The first transaction was with a New York-based corporate uniform manufacturer for fast casual restaurants, grocers and convenience stores that was in need of additional working capital to support growth. The company was expanding its business with new and existing clients that were requesting longer sales terms and larger inventory replenishment levels. As a family-owned business, the company was looking for more flexibility from a non-bank lender that could offer less restrictive covenants and grow with the business over time. An accountant referred the company to Rosenthal, which provided a $3 million asset-based lending facility against receivables and inventory to support the working capital needs of the business as it expanded.

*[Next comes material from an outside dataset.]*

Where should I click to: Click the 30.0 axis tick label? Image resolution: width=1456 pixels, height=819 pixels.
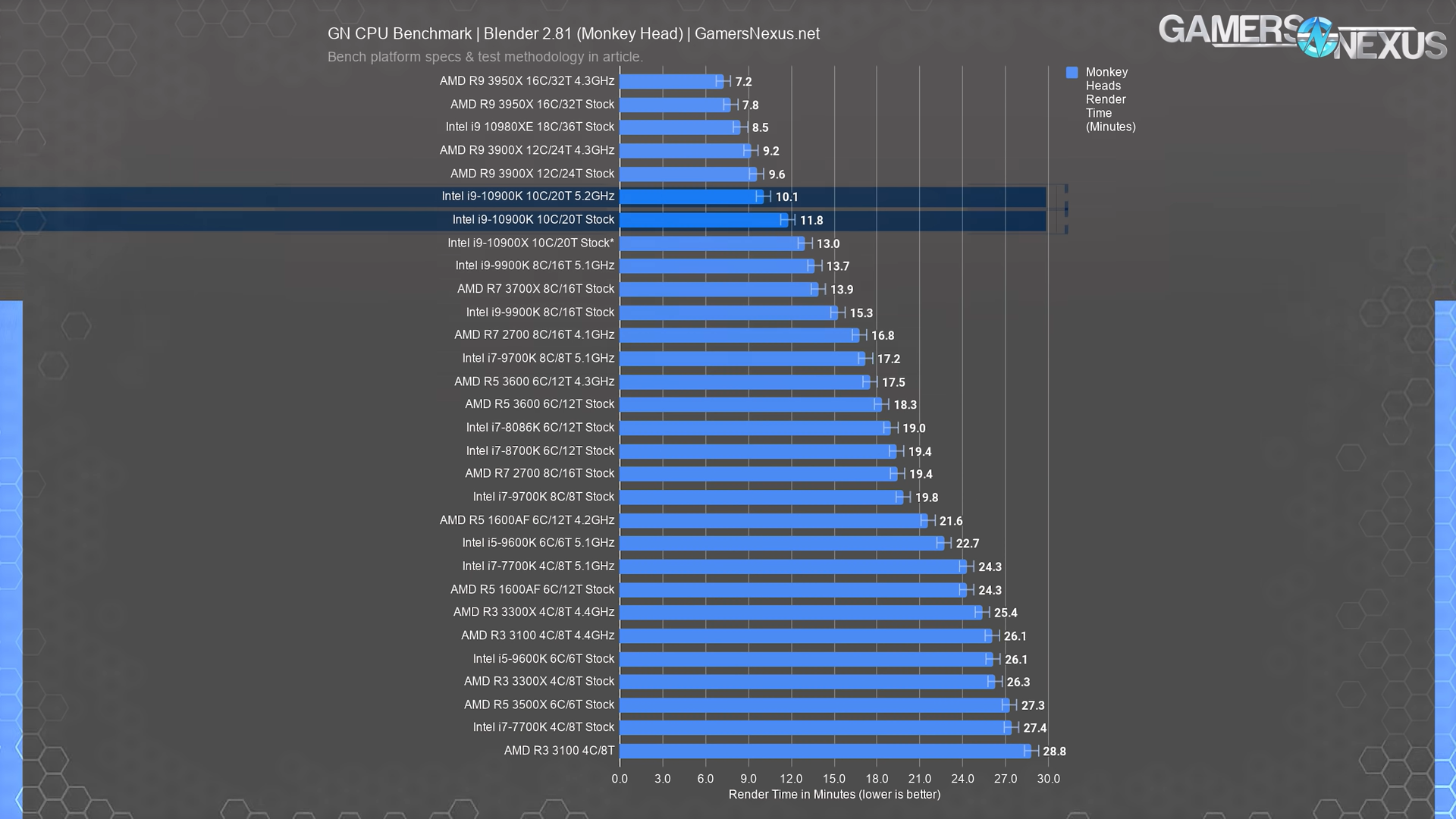(x=1048, y=779)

“Our asset-based lending facilities are an excellent solution for rapidly growing companies looking to take advantage of sizeable and fast-moving sales opportunities,” Andrew Barone, senior vice president at Rosenthal & Rosenthal, said.

The second transaction was with a Florida-based paper converter and manufacturer of bathroom tissue and paper towels that was faced with a conservative borrowing base and tight availability with its existing commercial bank lender. Seeking an alternative financing solution, the company engaged a debt placement consultant who referred it to Rosenthal. Rosenthal provided a $5 million asset-based lending facility against receivables and inventory to support the client’s working capital needs.

“Rosenthal’s alternative financing facilities are attractive to many companies that are looking for a lender who better understands their business, offers more flexibility and has the ability to unlock additional liquidity to grow their business,” Robert Schnitzer, senior vice president of business development at Rosenthal & Rosenthal, said.